Goldentime: [Leetcode] Paint House II

There are a row of n houses, each house can be painted with one of the k colors. The cost of painting each house with a certain color is different. You have to paint all the houses such that no two adjacent houses have the same color.

The cost of painting each house with a certain color is represented by a n x k cost matrix. For example, costs[0][0] is the cost of painting house 0 with color 0; costs[1][2] is the cost of painting house 1 with color 2, and so on... Find the minimum cost to paint all houses.

Note:
All costs are positive integers.

Follow up:
Could you solve it in O(nk) runtime?

This problem is similar to k-dimensional maximum weight path or house robber problem.

For maximum weight path / house robber problem, the recurrence relationship is:

dp[n] = min {input[n] + dp[n-2], dp[n-1]}

Here, if we define dp[r][c] as minimum cost when room r is painted with color c, then the recurrence relationship will be:

dp[r][c] = min{dp[r-1][l], l!=c} + costs[r][c]

Since we have n * k subproblems, and for each subproblem, we need to calculate min{dp[r-1][l], l!=c} which is a O(k) operation. So, the overall time complexity will be O(nk^2).

However, we really don't need to re-calculate minimum for every c, we only need to know the last two minimum numbers. If the room is not painted with color that comes with the minimum cost from previous rooms, then it should choose that color. In the case that we want to see that color, then the minimum cost up to now would be for previous room, we choose the second minimum cost.
◆ ◆ ◆ ◆ ◆
## WHAT IS NEEDED
Copy the Paint House II write-up word for word, from "However, we really" up to and including "second minimum cost.".

## DATA LINES
◆ ◆ ◆ ◆ ◆
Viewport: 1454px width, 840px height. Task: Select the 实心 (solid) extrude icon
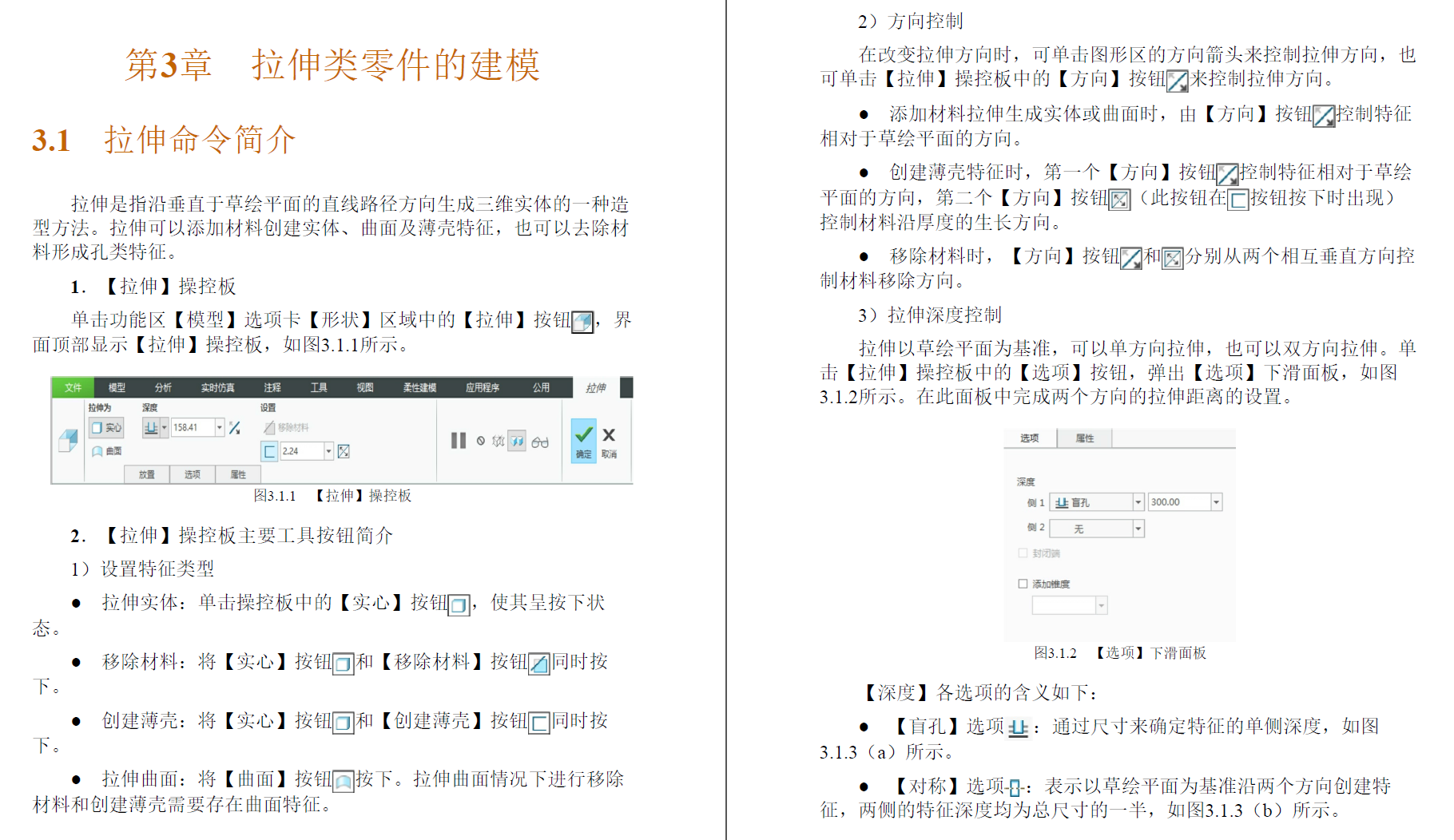click(x=97, y=426)
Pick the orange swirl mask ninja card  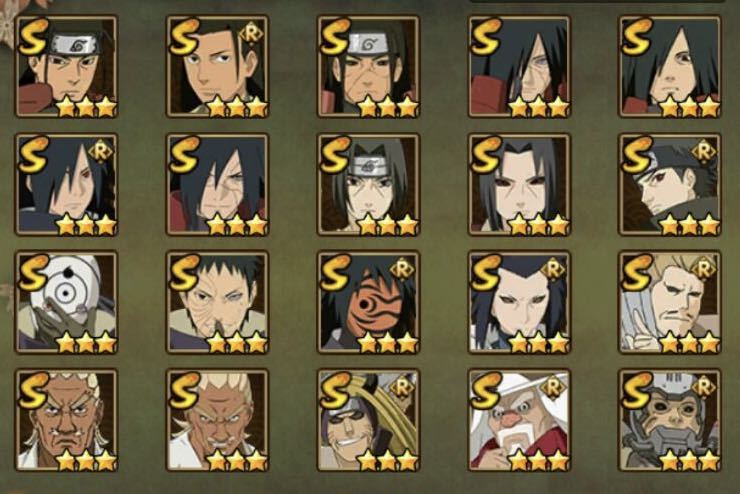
◆ ◆ ◆ ◆ ◆
## REPLY
However, we really don't need to re-calculate minimum for every c, we only need to know the last two minimum numbers. If the room is not painted with color that comes with the minimum cost from previous rooms, then it should choose that color. In the case that we want to see that color, then the minimum cost up to now would be for previous room, we choose the second minimum cost.